Kootenai County residents have until July 22 to weigh in on a road study that could steer where future tax-funded road work lands first, from commute bottlenecks to freight access and safety fixes. The review covers the Rathdrum Prairie corridor from Interstate 90 north to State Highway 53 and from the Washington state line east to Government Way, a fast-changing stretch that affects Coeur d’Alene, Hayden, Rathdrum and Post Falls.

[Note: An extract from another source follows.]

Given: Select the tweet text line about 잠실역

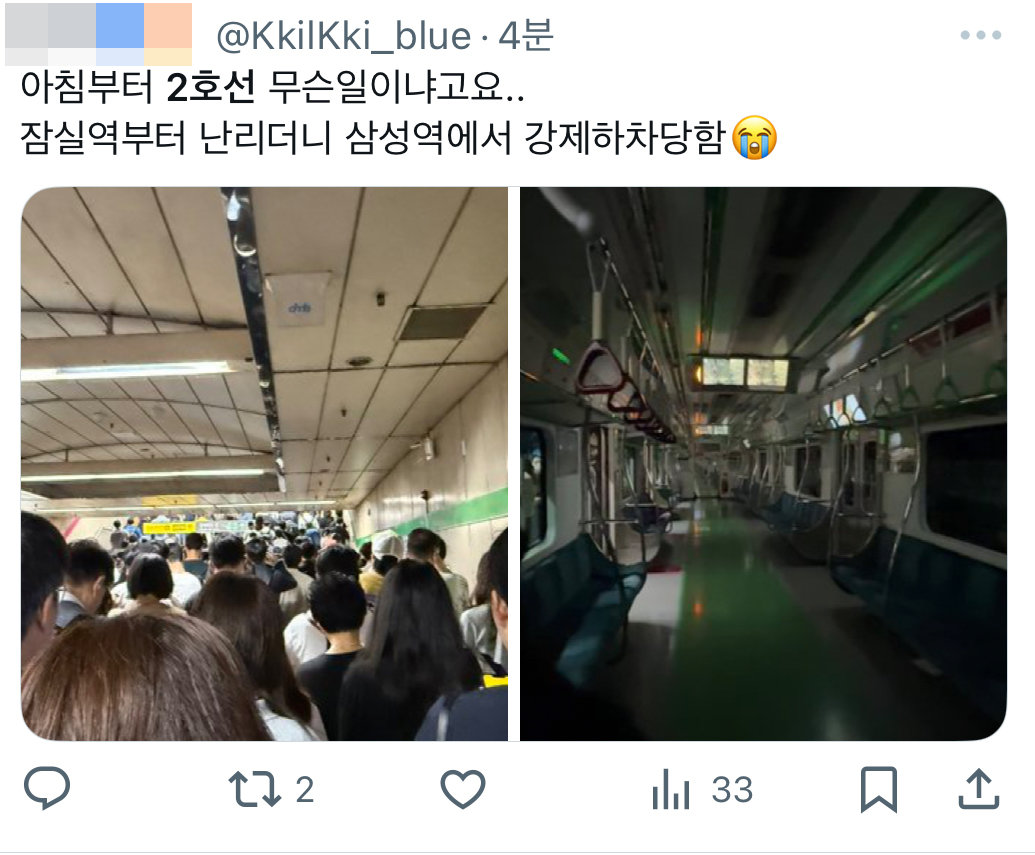Looking at the screenshot, I should point(398,137).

The Idaho Transportation Department says the Rathdrum Prairie Area Transportation Study is evaluating transportation alternatives to improve mobility and reduce congestion, guided by public input and analysis. A purpose-and-need memo says the recommendations are meant to improve safety, mobility, system reliability and resiliency for the current and future movement of both people and goods, putting school routes, delivery traffic and daily commuting pressure directly in play.

AI-generated illustration
AI-generated illustration

The process has already been narrowed once. After public feedback and technical review, agencies moved from 54 ideas to 13 options, then recommended four alternatives for the latest stage. ITD hosted in-person and online public meetings to gather stakeholder input, including a June 21, 2024 meeting focused on potential transportation improvements within the Rathdrum Prairie.

That scope matters because the county’s growth has outpaced some of its roads. A study memo says Kootenai County and the cities of Coeur d’Alene, Hayden, Rathdrum and Post Falls have experienced substantial growth, and the transportation study is aimed at matching that pressure with safer, more reliable routes. The region’s planning schedule is already set against a larger funding framework: KMPO’s 2025-2031 Transportation Improvement Program was adopted Sept. 12, 2024, which means comments submitted now can help influence which projects rise within the next round of priorities.

The politics of road funding have also been visible locally. Voters rejected a proposed $50 vehicle registration fee that was intended to improve traffic flow and congestion, leaving planners to balance worsening road conditions against limited funding and rising demand. For neighborhoods dealing with backups, unsafe intersections or corridors carrying more traffic than they were built for, missing the July 22 deadline means one less chance to put those problems on the record before the next phase of transportation decisions is set.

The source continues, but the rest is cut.